What the exercise asks ->
An exact copy of all entries is required.

----- Exercise material -----

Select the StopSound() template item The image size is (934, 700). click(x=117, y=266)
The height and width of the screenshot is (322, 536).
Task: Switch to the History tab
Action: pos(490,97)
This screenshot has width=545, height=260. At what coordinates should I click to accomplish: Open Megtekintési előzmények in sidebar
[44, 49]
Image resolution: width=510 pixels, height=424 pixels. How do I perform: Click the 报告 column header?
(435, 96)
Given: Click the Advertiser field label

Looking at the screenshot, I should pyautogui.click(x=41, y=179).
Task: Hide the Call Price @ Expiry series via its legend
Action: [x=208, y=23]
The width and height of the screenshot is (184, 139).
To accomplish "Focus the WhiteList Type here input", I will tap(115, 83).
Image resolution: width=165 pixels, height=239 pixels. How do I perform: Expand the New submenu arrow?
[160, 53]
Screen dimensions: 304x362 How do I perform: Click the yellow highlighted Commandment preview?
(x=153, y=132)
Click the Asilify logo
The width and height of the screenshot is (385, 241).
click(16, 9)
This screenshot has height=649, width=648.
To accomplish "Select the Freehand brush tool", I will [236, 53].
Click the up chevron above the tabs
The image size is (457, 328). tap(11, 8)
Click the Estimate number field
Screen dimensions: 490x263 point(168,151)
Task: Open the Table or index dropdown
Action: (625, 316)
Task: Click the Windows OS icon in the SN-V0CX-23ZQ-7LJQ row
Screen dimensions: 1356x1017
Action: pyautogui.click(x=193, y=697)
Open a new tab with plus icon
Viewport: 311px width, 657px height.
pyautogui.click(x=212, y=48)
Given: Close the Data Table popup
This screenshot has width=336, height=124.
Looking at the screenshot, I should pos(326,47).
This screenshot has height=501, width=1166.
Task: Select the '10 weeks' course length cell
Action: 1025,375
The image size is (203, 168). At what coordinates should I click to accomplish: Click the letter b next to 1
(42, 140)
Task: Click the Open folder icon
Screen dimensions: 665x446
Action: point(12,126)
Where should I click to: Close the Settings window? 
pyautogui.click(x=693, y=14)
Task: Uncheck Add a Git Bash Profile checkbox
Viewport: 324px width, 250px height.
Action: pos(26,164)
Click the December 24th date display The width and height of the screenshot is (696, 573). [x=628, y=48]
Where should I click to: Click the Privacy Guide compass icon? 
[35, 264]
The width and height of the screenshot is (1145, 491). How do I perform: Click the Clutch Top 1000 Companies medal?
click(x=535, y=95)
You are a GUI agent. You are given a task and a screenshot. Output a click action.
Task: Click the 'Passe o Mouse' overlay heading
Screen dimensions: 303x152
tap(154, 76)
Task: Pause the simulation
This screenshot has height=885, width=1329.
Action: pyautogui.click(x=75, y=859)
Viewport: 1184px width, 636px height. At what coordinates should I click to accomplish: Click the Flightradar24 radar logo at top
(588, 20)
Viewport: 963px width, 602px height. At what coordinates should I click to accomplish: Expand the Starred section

-----

Response to the task ->
Select the StopSound() template item The image size is (934, 700). click(x=117, y=266)
The height and width of the screenshot is (322, 536).
Task: Switch to the History tab
Action: pos(490,97)
This screenshot has width=545, height=260. At what coordinates should I click to accomplish: Open Megtekintési előzmények in sidebar
[44, 49]
Image resolution: width=510 pixels, height=424 pixels. How do I perform: Click the 报告 column header?
(435, 96)
Given: Click the Advertiser field label

Looking at the screenshot, I should pyautogui.click(x=41, y=179).
Task: Hide the Call Price @ Expiry series via its legend
Action: [x=208, y=23]
The width and height of the screenshot is (184, 139).
To accomplish "Focus the WhiteList Type here input", I will tap(115, 83).
Image resolution: width=165 pixels, height=239 pixels. How do I perform: Expand the New submenu arrow?
[160, 53]
Screen dimensions: 304x362 How do I perform: Click the yellow highlighted Commandment preview?
(x=153, y=132)
Click the Asilify logo
The width and height of the screenshot is (385, 241).
click(16, 9)
This screenshot has height=649, width=648.
To accomplish "Select the Freehand brush tool", I will [236, 53].
Click the up chevron above the tabs
The image size is (457, 328). tap(11, 8)
Click the Estimate number field
Screen dimensions: 490x263 point(168,151)
Task: Open the Table or index dropdown
Action: (625, 316)
Task: Click the Windows OS icon in the SN-V0CX-23ZQ-7LJQ row
Screen dimensions: 1356x1017
Action: pyautogui.click(x=193, y=697)
Open a new tab with plus icon
Viewport: 311px width, 657px height.
pyautogui.click(x=212, y=48)
Given: Close the Data Table popup
This screenshot has width=336, height=124.
Looking at the screenshot, I should pos(326,47).
This screenshot has height=501, width=1166.
Task: Select the '10 weeks' course length cell
Action: 1025,375
The image size is (203, 168). At what coordinates should I click to accomplish: Click the letter b next to 1
(42, 140)
Task: Click the Open folder icon
Screen dimensions: 665x446
Action: point(12,126)
Where should I click to: Close the Settings window? 
pyautogui.click(x=693, y=14)
Task: Uncheck Add a Git Bash Profile checkbox
Viewport: 324px width, 250px height.
Action: pos(26,164)
Click the December 24th date display The width and height of the screenshot is (696, 573). [x=628, y=48]
Where should I click to: Click the Privacy Guide compass icon? 
[35, 264]
The width and height of the screenshot is (1145, 491). How do I perform: Click the Clutch Top 1000 Companies medal?
click(x=535, y=95)
You are a GUI agent. You are given a task and a screenshot. Output a click action.
Task: Click the 'Passe o Mouse' overlay heading
Screen dimensions: 303x152
tap(154, 76)
Task: Pause the simulation
This screenshot has height=885, width=1329.
Action: pyautogui.click(x=75, y=859)
Viewport: 1184px width, 636px height. At what coordinates should I click to accomplish: Click the Flightradar24 radar logo at top
(588, 20)
Viewport: 963px width, 602px height. At what coordinates should I click to accomplish: Expand the Starred section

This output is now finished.